# How dense are Saturn's rings?

I assume that the A ring is the densest, but I might be wrong. Nevertheless, I failed to find any explicit information over the net about the minimum and maximum of densities for the different rings. As a less practical question: what would one see upon entering one of the denser rings? Would it be obvious that it is a dense but thin (few metres - 1 km) cloud of particles, continuously bombarding the spacecraft irregardless whether it orbits along within the ring, or one would not see more than just a distant haze (if lit by the Sun) that spans over the horizon?

• @RoryAlsop Would a 'what would this look like' include images, or something else? Commented Nov 4, 2014 at 16:05
• I was thinking images or a description, and to be honest, MBR's update looks like it could fit the bill, so unless a better answer comes along, he'll probably get the bonus. For some reason I wasn't expecting it to look like fog... Commented Nov 4, 2014 at 16:19
• @RoryAlsop Hadn't seen MBR's edit. Yep, that should be good. Commented Nov 4, 2014 at 19:14
• Thanks @Rory for raising the visibility of my Q! I'm not familiar with the bounty system, is it awarded when I accept an answer (and that answerer is awarded the bounty), or the bounty is independent of my decision? Commented Nov 6, 2014 at 14:59
• holy crap - Saturn's rings are only a few meters thick?!?. WTF Commented Jul 11, 2016 at 14:30

It is not an easy question, as we lack of data to constrain strongly the density and mass of Saturn's rings.

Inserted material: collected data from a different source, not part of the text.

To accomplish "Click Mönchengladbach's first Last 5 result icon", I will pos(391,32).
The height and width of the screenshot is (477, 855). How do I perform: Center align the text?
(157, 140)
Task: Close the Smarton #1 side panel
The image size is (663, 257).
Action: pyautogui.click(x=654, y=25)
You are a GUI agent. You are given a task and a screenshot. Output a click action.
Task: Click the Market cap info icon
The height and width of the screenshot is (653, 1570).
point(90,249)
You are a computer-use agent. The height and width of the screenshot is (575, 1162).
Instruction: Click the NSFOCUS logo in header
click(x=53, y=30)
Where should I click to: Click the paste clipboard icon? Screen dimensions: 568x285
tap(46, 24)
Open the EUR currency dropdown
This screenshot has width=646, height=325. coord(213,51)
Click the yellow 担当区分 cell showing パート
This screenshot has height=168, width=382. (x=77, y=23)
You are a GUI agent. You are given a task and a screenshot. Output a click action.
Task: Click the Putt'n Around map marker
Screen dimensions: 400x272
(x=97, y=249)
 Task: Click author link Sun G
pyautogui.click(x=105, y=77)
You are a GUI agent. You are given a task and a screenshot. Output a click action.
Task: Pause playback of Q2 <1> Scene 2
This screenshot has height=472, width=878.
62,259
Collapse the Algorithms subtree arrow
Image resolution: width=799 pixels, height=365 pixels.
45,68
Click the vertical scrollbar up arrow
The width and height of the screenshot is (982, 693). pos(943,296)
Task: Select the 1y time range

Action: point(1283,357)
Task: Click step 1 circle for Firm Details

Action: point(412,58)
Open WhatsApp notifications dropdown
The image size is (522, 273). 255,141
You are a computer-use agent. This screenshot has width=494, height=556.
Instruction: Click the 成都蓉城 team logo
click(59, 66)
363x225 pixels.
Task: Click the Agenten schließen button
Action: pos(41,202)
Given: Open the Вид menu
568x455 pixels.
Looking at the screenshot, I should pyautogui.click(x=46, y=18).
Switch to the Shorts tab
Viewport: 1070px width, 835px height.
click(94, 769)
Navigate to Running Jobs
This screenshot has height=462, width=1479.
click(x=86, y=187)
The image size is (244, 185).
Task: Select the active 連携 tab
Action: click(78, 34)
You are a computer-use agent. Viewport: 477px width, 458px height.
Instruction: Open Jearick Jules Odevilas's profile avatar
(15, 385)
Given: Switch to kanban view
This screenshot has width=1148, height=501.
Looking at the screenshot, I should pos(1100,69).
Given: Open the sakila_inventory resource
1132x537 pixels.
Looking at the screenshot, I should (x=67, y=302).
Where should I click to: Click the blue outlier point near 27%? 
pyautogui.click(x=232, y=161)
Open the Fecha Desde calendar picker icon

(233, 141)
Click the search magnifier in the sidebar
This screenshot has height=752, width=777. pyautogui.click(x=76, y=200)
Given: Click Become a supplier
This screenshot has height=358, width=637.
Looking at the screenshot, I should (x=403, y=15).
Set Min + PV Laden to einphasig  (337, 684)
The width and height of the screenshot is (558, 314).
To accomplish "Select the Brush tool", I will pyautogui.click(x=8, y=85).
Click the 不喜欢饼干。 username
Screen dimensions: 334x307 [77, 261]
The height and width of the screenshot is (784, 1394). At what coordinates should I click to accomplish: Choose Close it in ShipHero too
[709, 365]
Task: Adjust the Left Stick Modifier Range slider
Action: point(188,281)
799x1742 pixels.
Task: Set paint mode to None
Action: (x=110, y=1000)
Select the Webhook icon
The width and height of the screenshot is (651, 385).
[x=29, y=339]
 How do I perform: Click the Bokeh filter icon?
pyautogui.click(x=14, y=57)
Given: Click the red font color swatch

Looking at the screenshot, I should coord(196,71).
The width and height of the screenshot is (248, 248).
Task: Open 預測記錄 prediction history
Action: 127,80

However, a first clue of their density is their optical depth (that is a measure of the transparency of a medium). The densest rings are the one of the main ring system (rings A, Cassini Division, B and C) plus ring F; they are characterized by optical depth larger than 0.1 (up to about 5 for the densest part of ring B). Rings in the faint ring system (E and G) have very small optical depth (lower than $$10^{-5}$$).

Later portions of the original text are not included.